More and more doctors are prescribing Ambien and Lunesta as sleep aids for women who complain of menopausal insomnia. However, research shows mixed results on the effectiveness of these drugs, and they can cause psychological if not physical dependency. Here's the problem: Both are recommended for short-term use, if you're in a situation where stress and other factors are making sleep difficult. But since menopause-related sleep issues typically persist for years, you want a long-term solution, and sleeping pills are not a good idea for the long haul. Yet once you start taking sleeping pills, it can be more difficult to sleep when you try to stop taking them -- so you're setting yourself up for future sleep problems. With that in mind, first try everything else on the list above, before resorting to sleeping pills.
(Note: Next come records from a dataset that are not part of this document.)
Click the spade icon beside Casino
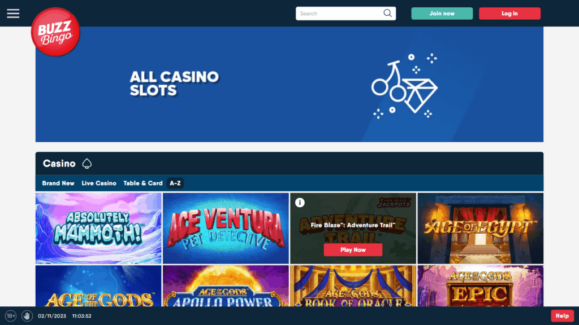pos(87,163)
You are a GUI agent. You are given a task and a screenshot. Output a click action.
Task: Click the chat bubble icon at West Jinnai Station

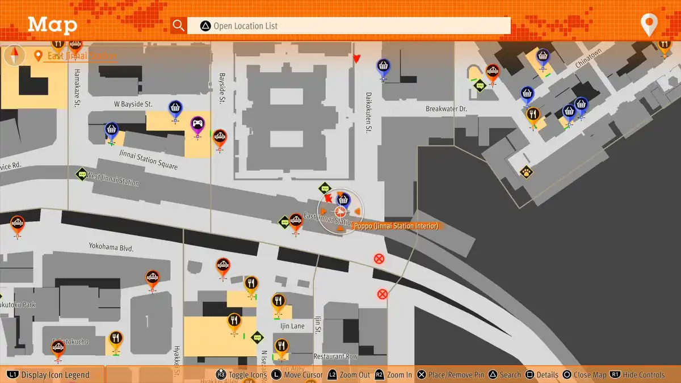82,174
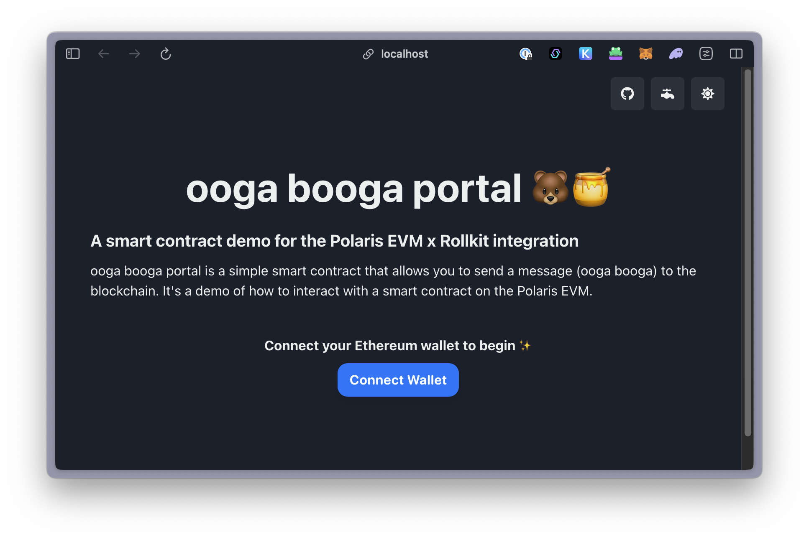Click the GitHub icon button
809x540 pixels.
(x=627, y=94)
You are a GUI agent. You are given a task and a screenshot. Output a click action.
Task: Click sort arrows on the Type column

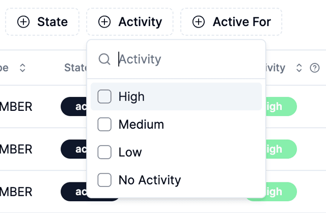pos(22,68)
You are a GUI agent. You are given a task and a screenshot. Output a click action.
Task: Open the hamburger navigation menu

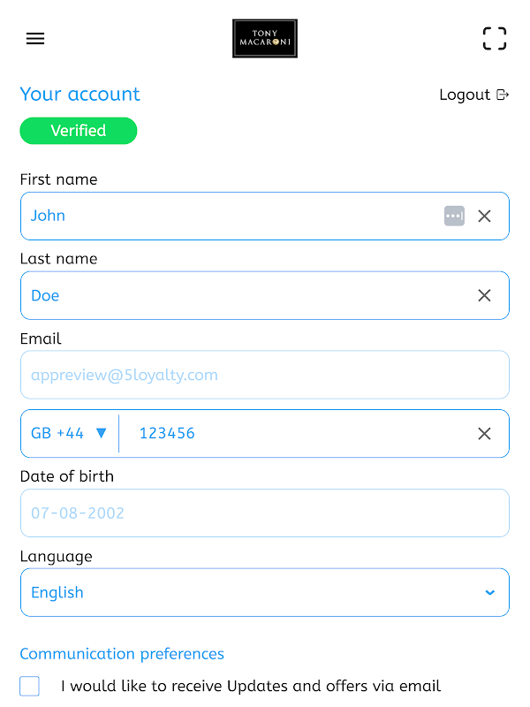coord(35,39)
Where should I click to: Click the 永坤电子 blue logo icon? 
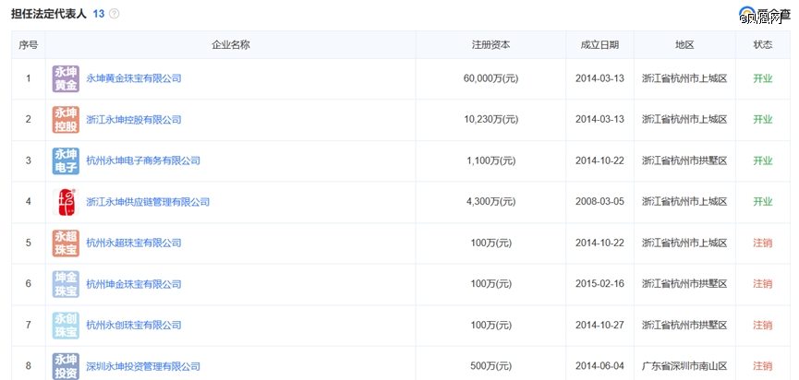pyautogui.click(x=66, y=160)
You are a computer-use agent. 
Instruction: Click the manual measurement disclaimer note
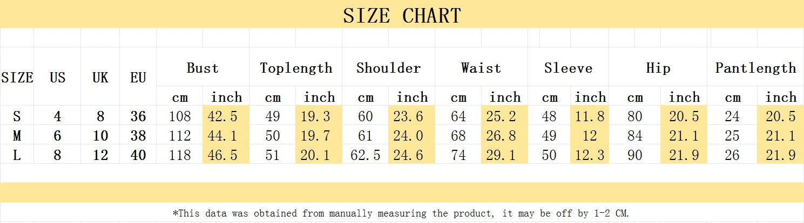pos(402,213)
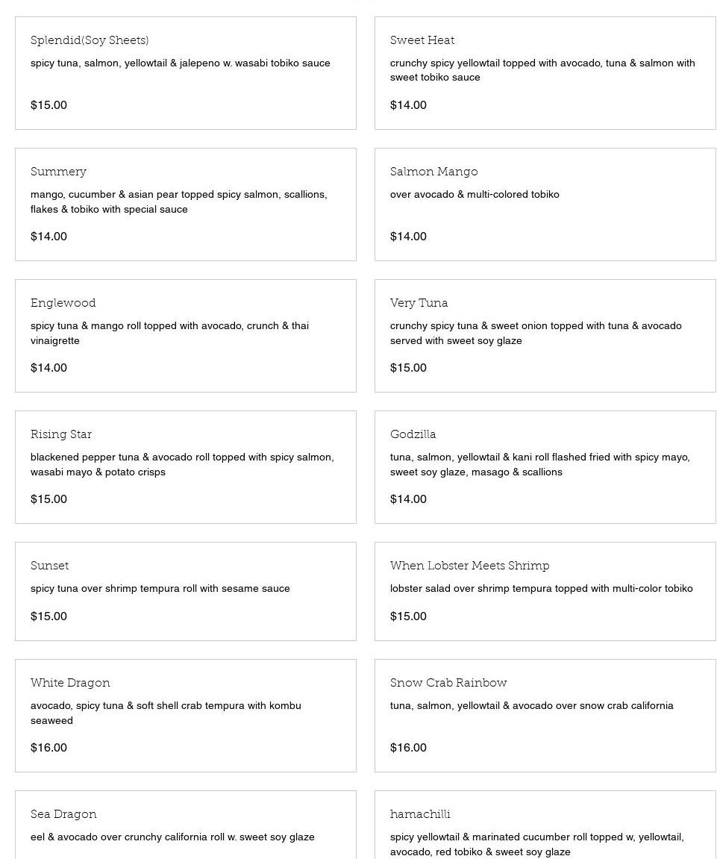
Task: Click the Sea Dragon roll title
Action: [63, 814]
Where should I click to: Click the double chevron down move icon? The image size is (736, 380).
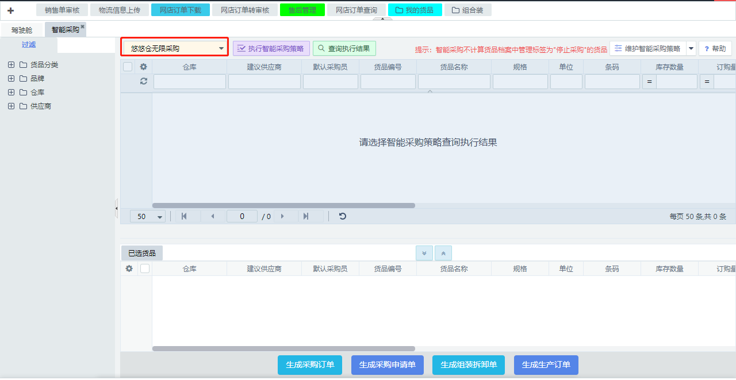coord(424,253)
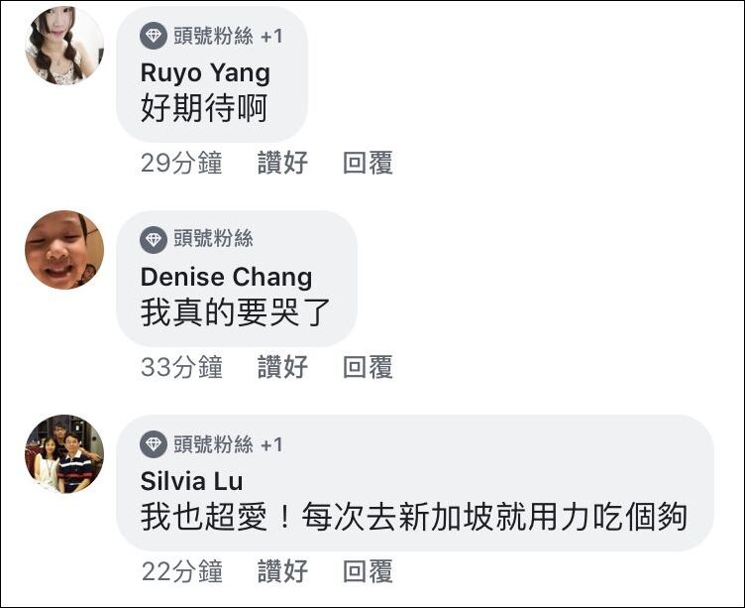Click the 22分鐘 timestamp on Silvia Lu's comment

[x=181, y=571]
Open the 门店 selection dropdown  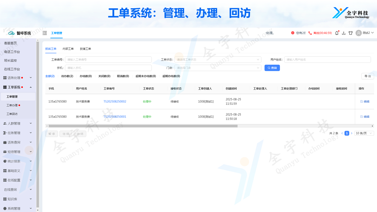point(218,68)
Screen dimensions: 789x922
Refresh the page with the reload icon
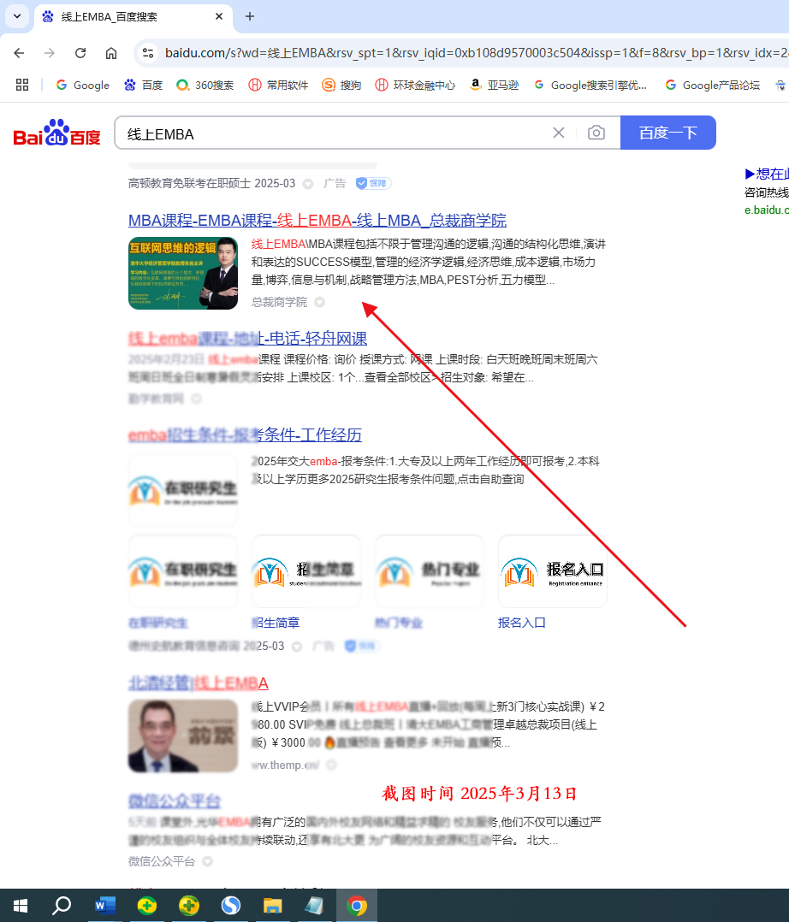(x=80, y=52)
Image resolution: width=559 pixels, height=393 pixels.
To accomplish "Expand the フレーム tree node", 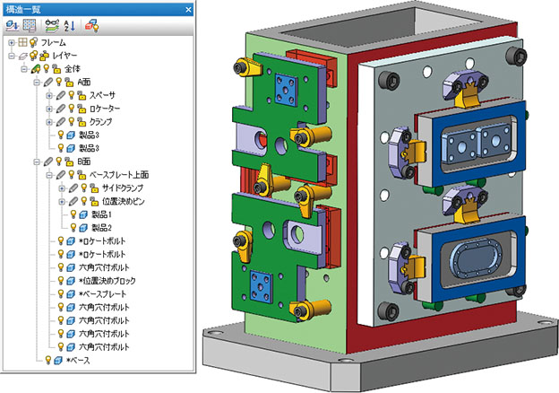I will click(11, 42).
Problem: Sex is no longer fun
Does going through perimenopause or menopause mean your sex life is over?
Absolutely not. Here's an area where there's lots of help available, and many women actually find that postmenopausal sex is a whole new, exciting (and birth-control free!) world to explore.
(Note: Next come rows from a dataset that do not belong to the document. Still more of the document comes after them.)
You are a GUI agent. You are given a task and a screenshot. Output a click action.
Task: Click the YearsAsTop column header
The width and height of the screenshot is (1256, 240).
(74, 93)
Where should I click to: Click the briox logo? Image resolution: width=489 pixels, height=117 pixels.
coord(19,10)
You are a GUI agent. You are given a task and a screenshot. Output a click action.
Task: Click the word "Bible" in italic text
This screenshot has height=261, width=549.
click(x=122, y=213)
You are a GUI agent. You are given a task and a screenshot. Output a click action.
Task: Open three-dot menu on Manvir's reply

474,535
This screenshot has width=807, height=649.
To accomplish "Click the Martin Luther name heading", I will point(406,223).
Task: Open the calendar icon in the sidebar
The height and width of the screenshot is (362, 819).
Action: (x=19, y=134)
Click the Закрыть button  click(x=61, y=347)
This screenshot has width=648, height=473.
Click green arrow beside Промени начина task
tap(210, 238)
Solution: To enjoy sex again, you'll likely have to make some changes:
- Use lots of lubrication, natural and otherwise. Invest in one of the great new lubricants specifically for midlife women; you won't be sorry. Also avoid rushing to intercourse; giving things a bit more time to develop is extremely helpful.
- Minimize pain with different positions. Many women find deep penetration more painful as they age; use this fact to give yourself -- and your partner -- permission to experiment with new positions.
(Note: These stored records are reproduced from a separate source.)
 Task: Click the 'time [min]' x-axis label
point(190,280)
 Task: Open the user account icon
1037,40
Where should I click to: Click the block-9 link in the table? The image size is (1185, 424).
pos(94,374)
- Eliminate or change antidepressants. Many have loss of libido as a side effect; if you're on one that does, ask your doctor about changing drugs or taking a break to see if things improve.
- Keep in mind that this particular symptom tends to be temporary. When monthly-period hormone production stops, many women feel their libido plunge. But with time, the adrenal glands take over, producing both male and female hormones, often bringing back libido -- and then some.
- Combat loss of libido with male hormones. Yes, this is a last-ditch approach, but many women find it worthwhile if sex has gone completely off their radar. Both testosterone and androgen therapy have been found to help; discuss the pros and cons with your doctor.
Problem: Nothing has worked, and you want to avoid hormone replacement therapy
People tend to talk about HRT as a black-and-white, either-or question, but it's a bit more complicated than that. The two key hormones, estrogen and progesterone, can be taken orally or as creams or patches. And you can take one or both, and in different dosages. Then there's the hot topic of bioidentical hormones, given enormous attention by Oprah and other gurus. So you have a lot to consider.
Solution: At the point you're considering hormones, make sure you have a really good doctor and have a thorough discussion. The two risks you want to discuss in depth: cancer -- breast, ovarian, and other types -- and heart disease. If your family history puts you at risk for breast or ovarian cancer, most experts would say HRT is out for you. It would up your risk, and you don't want to take that chance. If you have any risk factors for stroke, HRT is similarly inadvisable, as HRT can increase your stroke risk by as much as 60 percent.
However, even here there are major differences based on estrogen-only versus combination therapy, and bioidentical therapy versus synthetic hormones. So every case has to be considered individually; talk to your doctor and make sure that, whatever choice you make, your health is closely monitored.